Bolsonaro’s speech, however, was most likely motivated above all by domestic concerns. The Brazilian president’s approval numbers have been steadily sinking as elections approach in October 2022. His environmental policies have always been out of step with public opinion: a recent IBOPE poll found that 92 percent of Brazilians believe that climate change is real, and 77 percent said that protecting the environment should be a priority even if doing so damages the economy. Much of Brazil’s business establishment, whose support was key to Bolsonaro’s 2018 election victory, has lobbied furiously for the president to stop deforestation, fearful that the growing international pressure could hurt its bottom line.

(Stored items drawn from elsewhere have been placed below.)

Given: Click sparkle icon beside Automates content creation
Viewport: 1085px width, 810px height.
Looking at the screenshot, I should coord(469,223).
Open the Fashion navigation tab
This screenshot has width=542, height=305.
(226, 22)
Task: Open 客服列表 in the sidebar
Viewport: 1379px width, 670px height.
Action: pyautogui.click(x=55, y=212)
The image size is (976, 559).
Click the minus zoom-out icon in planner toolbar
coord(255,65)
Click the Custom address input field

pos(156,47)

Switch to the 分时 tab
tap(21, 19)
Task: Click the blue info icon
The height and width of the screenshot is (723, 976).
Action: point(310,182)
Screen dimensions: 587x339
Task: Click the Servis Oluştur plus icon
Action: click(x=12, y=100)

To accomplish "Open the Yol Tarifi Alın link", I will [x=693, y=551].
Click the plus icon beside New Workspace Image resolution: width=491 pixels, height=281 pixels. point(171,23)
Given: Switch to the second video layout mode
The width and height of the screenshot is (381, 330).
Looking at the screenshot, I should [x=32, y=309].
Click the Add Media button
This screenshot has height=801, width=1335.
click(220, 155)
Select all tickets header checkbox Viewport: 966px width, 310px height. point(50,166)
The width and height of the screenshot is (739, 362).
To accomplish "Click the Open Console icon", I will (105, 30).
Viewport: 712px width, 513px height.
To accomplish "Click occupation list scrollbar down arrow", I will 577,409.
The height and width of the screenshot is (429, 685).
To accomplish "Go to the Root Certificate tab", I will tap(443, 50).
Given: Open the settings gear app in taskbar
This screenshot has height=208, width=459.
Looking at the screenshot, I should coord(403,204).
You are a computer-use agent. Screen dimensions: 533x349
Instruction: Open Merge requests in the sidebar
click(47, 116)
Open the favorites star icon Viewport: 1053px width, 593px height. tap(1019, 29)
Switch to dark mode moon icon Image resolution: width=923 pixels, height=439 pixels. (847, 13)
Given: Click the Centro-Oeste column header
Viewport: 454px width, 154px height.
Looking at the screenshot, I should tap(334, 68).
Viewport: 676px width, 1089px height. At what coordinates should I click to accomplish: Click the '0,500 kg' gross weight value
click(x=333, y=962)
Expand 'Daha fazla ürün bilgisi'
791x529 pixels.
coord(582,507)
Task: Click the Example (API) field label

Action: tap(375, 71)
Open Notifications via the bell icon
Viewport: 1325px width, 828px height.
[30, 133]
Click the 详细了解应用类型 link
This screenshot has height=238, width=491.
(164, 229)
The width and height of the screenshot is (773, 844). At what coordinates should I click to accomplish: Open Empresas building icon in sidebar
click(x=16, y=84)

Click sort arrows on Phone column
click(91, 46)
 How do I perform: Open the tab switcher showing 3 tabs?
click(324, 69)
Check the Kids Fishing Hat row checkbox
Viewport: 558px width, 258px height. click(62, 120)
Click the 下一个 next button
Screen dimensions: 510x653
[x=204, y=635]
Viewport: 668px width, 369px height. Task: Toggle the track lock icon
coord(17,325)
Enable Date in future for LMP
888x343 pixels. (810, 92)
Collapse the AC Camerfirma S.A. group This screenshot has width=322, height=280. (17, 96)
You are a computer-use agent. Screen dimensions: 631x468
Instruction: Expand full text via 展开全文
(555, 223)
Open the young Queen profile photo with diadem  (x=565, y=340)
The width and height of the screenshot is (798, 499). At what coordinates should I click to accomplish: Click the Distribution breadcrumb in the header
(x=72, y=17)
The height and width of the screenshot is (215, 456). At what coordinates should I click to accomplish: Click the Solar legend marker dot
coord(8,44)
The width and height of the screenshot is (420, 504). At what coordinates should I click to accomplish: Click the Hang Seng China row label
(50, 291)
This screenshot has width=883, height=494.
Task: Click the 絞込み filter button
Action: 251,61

The most formidable challenger Bolsonaro is likely to face in the 2022 election is former President Luiz Inácio Lula da Silva, whose 2003–10 government oversaw an 80 percent decline in Amazon deforestation rates. Already, Bolsonaro has anticipated this contest by moderating some of his stances—for example, he has begun wearing a mask much more often than he used to in public. And he may anticipate a need to further reduce his number of vulnerable flanks in the months ahead: Brazil’s Congress just began an inquiry into Bolsonaro’s handling of the COVID-19 pandemic, which has left a higher confirmed death toll in Brazil than anywhere but the United States. The results of this investigation are likely to dominate headlines through the coming months.

Bolsonaro has ample political reason to pull back from his most extreme positions on climate.

Brazil's president has ample political reason to pull back from his most extreme positions on climate. But even if Bolsonaro sincerely wants to reduce deforestation, it seems highly questionable that he can. Over the past two years, Bolsonaro has systematically and intentionally gutted funding and staff for the very institutions that he would need to ensure a turnaround, particularly IBAMA, the nation’s environmental agency. Mindful of this record and fully aware that Bolsonaro may only be fibbing, the White House has said that it is not willing to wait until 2030 to see progress—rather, it wants to see deforestation in Brazil fall year-over-year in 2021.

But Bolsonaro made only one significant short-term announcement at the climate summit and that was a proposed doubling of money for “environmental monitoring.” Such a measure would increase the budget for such efforts only by about $50 million, which environmental groups say would be unlikely to make much difference. The day after his speech, Bolsonaro signed a 2021 federal budget that actually cut environmental funding by 24 percent, prompting even further skepticism in the Brazilian and the international media, although officials insist they still plan to seek the announced increase from Congress in the coming weeks.

The Data Won’t Lie

In the end, Bolsonaro’s speech probably did buy him some time to produce results with the U.S. government and some others in the international community. But their focus will now shift to the numbers: satellite data tracking fires and forest cover loss, which will be impossible for Brazil to obfuscate or explain away. Deforestation in the Brazilian Amazon actually fell in January and February but spiked again in March to levels 12 percent higher than the same month a year before. The annual fire season begins in earnest in July.

If the upward trend continues, the Biden administration may feel compelled to punish Bolsonaro particularly harshly to convey its displeasure at being hoodwinked on such a large stage. The options range from a hardening of the rhetoric from the White House (which could fuel more grassroots calls for boycotts of Brazilian products) to a withdrawal of support for Brazil’s OECD membership—or even, some observers say, punitive tariffs similar to those Trump employed against China, on the grounds that Brazil’s management of the Amazon poses a threat to U.S. national security. Any of these measures would be bad for Brazil’s economy, which hasn’t shown healthy growth in more than a decade, and may ultimately lead Bolsonaro to regret raising expectations he could not meet.